Although the act hasn’t been signed into law yet, it would provide significant assistance with provisions to protect children, citizens with food insecurities, and pay for COVID-19 testing. Here are a few more details regarding this newly proposed government act.
The FFCRA provides emergency funding to states who demonstrate commitments to ease certain restrictions on obtaining employment insurance to assist with processing/ paying unemployment benefits. The purpose is to encourage states to allow employees who are ill or unable to work as a result of the coronavirus pandemic to receive unemployment benefits.
Employers can apply for and receive specific tax credits for the payments made to employees for the required Family Medical Leave Act (FMLA) and Paid Sick Leave. Full-time employees will be eligible for up to 80 hours of paid leave, while part-time workers will be eligible to receive pay for whatever number of hours typically worked in a two-week time span. Employers may receive a tax credit of up to 100% of the amount EPSLA paid to employees, up to a maximum of $511/day for the employees own illness, or $200/day if the employee is caring for another ill family member.

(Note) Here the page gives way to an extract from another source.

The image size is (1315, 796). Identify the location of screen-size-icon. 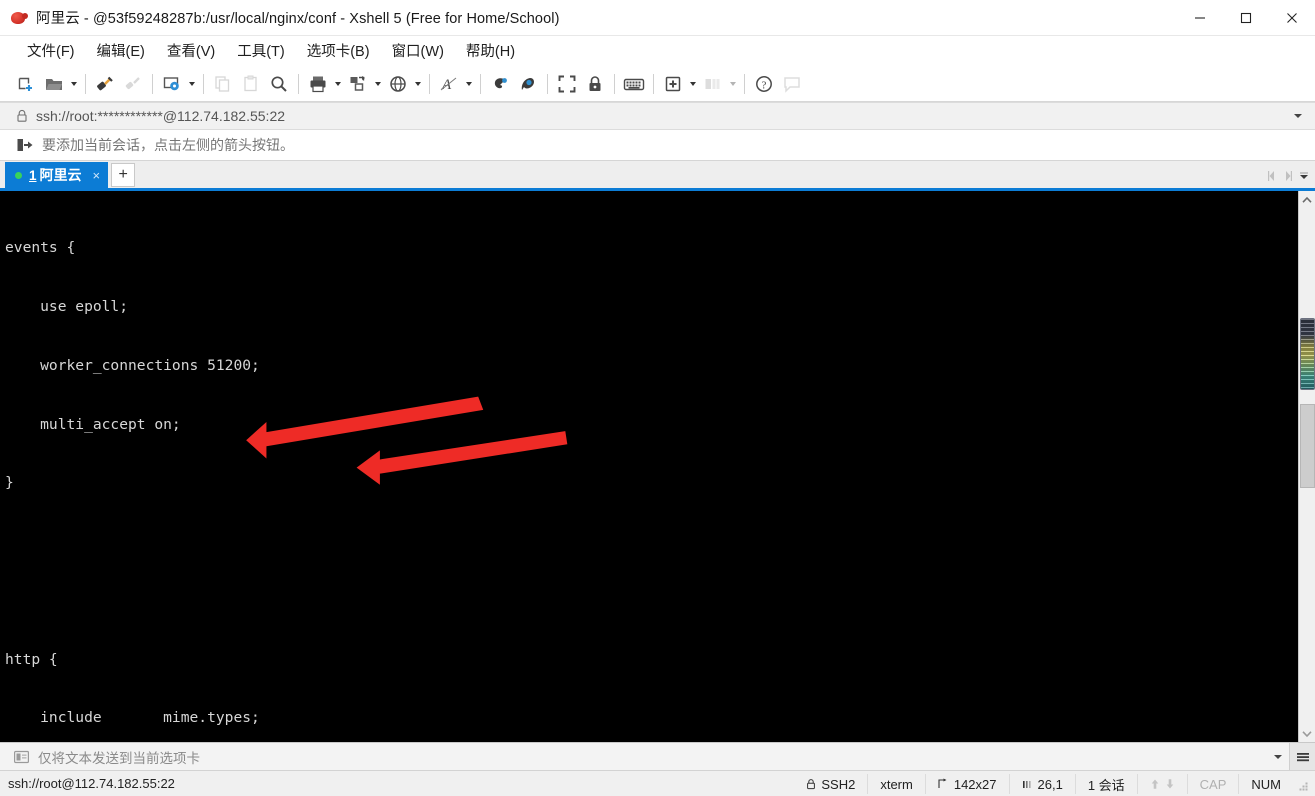
(942, 783).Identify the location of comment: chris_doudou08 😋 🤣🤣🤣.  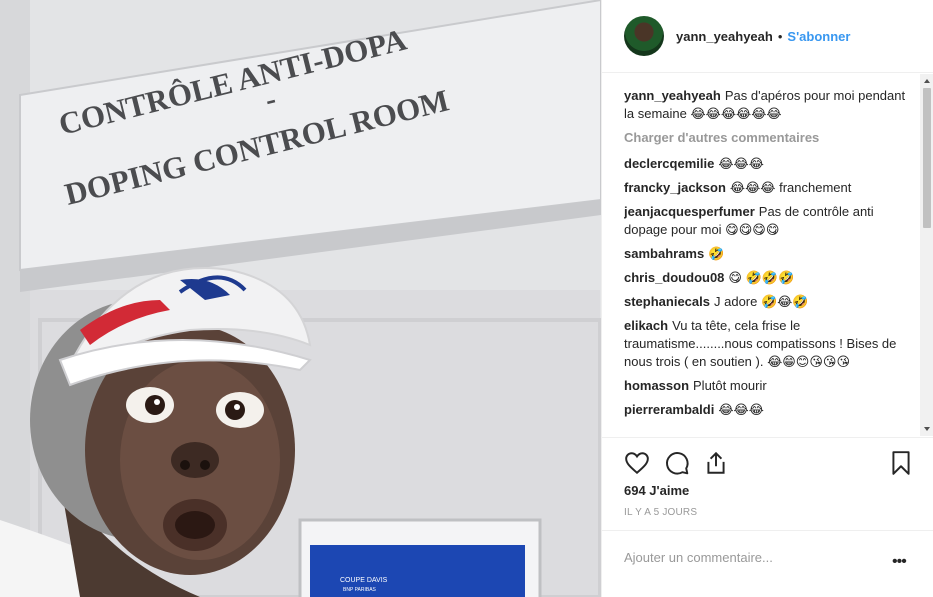
(769, 278).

Expanded Family Medical Leave (FMLA)
Employers with less than 500 employees will be required to provide paid FMLA leave to employees requiring leave because of illness or care for family members related to the Coronavirus pandemic. Eligible employees can take advantage of FMLA if they’ve been exposed or is experiencing symptoms of the coronavirus, they need to provide care for a family member affected by the virus, or to care for a child under the age of 18 who’s school or child care facility is closed due to the public emergency.
Emergency Paid Sick Leave
Full-time employees will be eligible for up to 80 hours of paid leave, while part-time workers will be eligible to receive pay for whatever number of hours typically worked in a two-week time span. Time awarded is specifically dedicated to employees who find it necessary to miss work because of illness or care for family who may be affected by the Coronavirus. This mandatory paid leave is in addition to any other paid leave already provided by employers. All employees are eligible for this benefit immediately upon hire and aren’t required to use other paid leave before taking advantage of Emergency Paid Sick Leave.
If the act passes the Senate, it will go into effect immediately. Until then, employers with less than 500 employees are encouraged to review current sick leave policies and prepare for additional sick leave and expanded FMLA.